Boundary dynamics of Maxwell-invariant three-dimensional Chern-Simons gravity

TL;DR

This paper develops a boundary field theory for 3D Chern-Simons gravity with Maxwell symmetry, extending flat Liouville theory and connecting to BMS$_3$ and Carrollian structures, revealing new dualities and boundary dynamics.

Contribution

It constructs a Maxwell-invariant boundary theory for 3D gravity, extending flat Liouville and linking to BMS$_3$ and Carrollian limits, which was not previously established.

Findings

Derived a Maxwellian extension of flat Liouville theory.

Connected boundary actions to BMS$_3$ coadjoint orbits.
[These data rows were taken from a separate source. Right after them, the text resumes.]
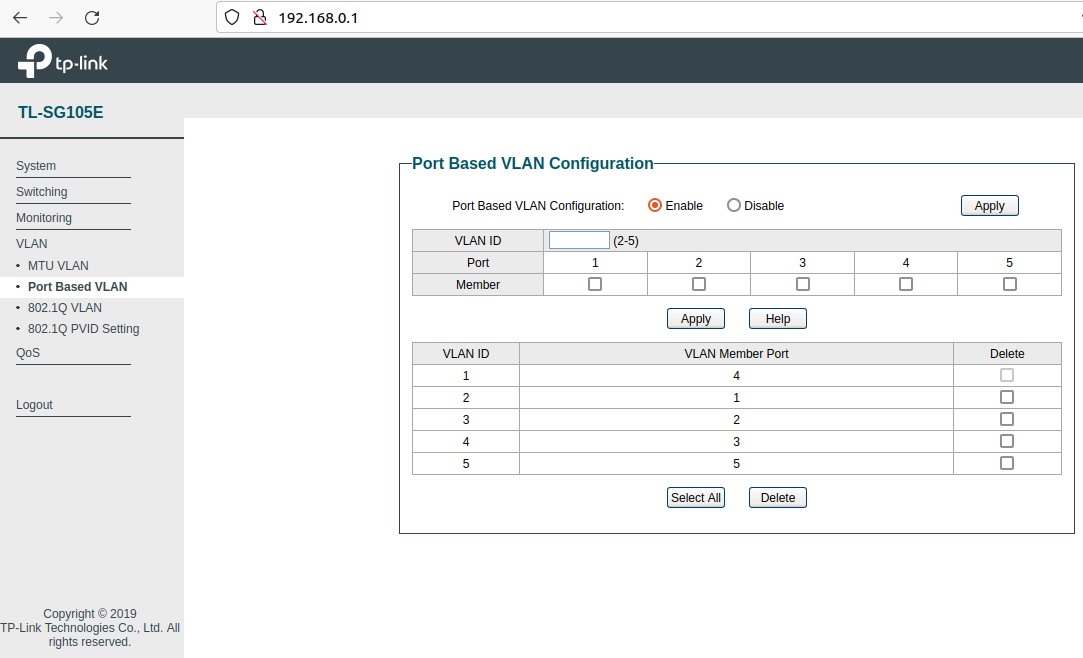This screenshot has height=658, width=1083.
Task: Click the browser back arrow
Action: click(x=19, y=17)
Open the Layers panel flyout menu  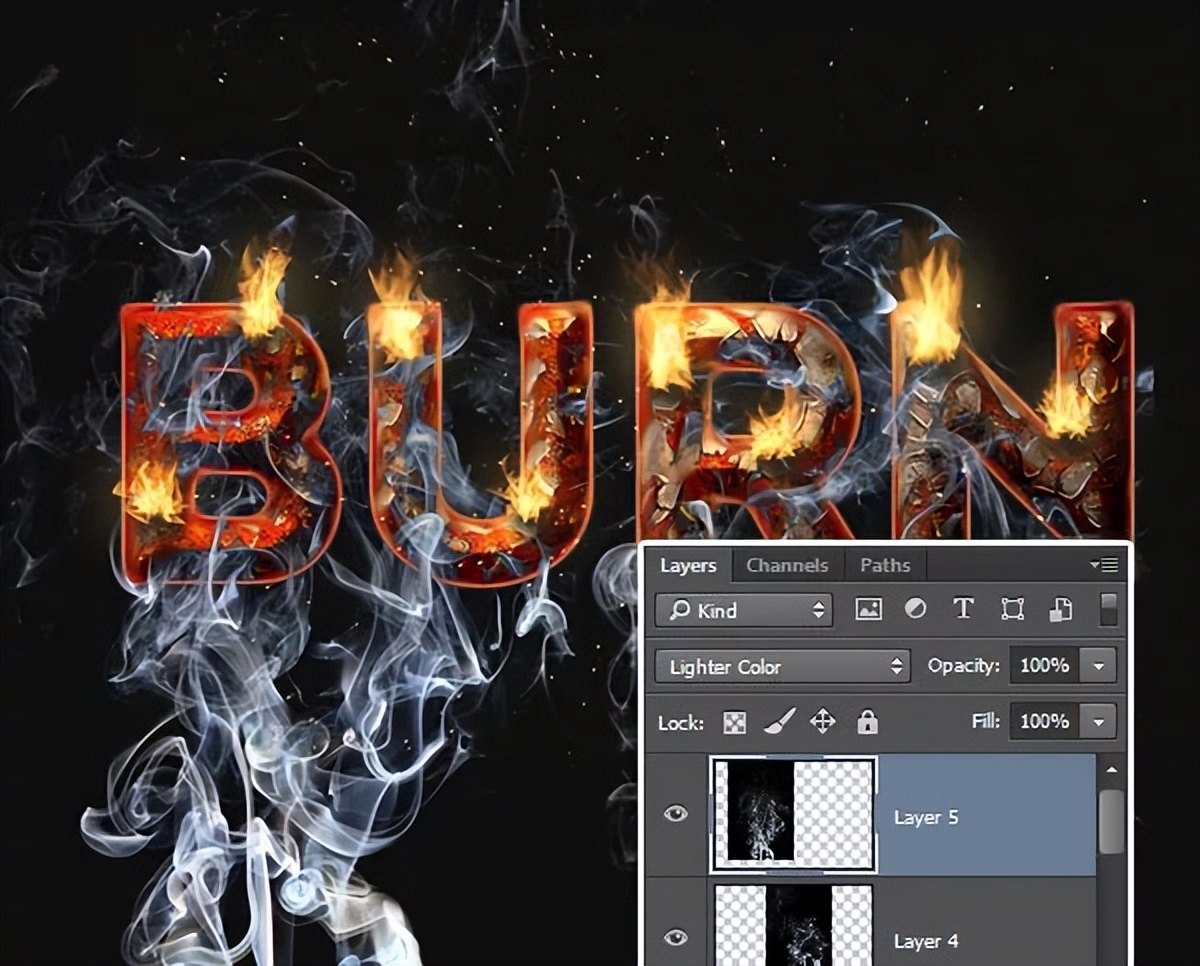pos(1106,565)
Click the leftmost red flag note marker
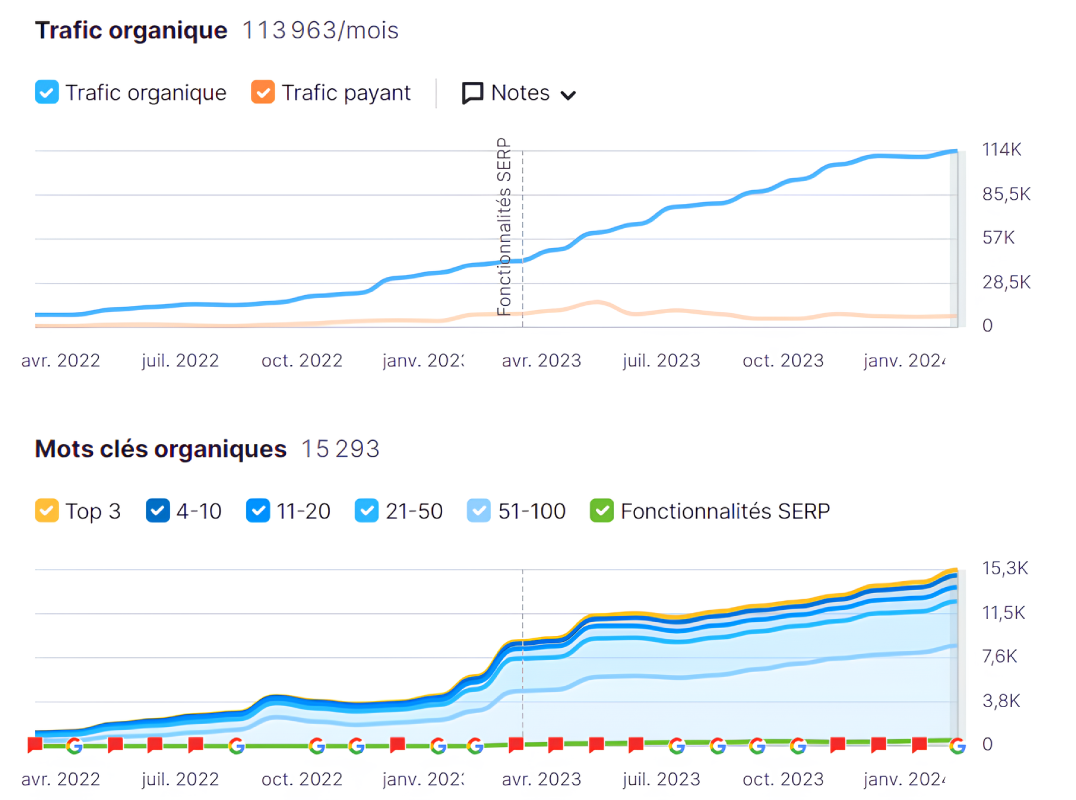This screenshot has height=800, width=1076. pos(35,745)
Showed emergence of Poincaré and Maxwell invariance from Carrollian expansion.

Abstract

We construct a two-dimensional dual field theory induced at the boundary of three-dimensional Chern-Simons gravity invariant under the Maxwell algebra. The resulting action takes the form of a Maxwellian extension of the flat Liouville theory known from the analysis of asymptotically flat three-dimensional gravity. This boundary theory is derived by reducing the bulk gravitational action to a Maxwell-invariant chiral Wess-Zumino-Witten model and imposing boundary conditions compatible with asymptotically flat geometries. Alternatively, we obtain the same theory as the geometric action on coadjoint orbits of the Maxwell extension of the BMS$_3$ group. Finally, we show how the boundary actions corresponding to both Poincar\'e and Maxwell invariance emerge from a Carrollian expansion of the boundary theory dual to AdS$_3$ Chern-Simons gravity.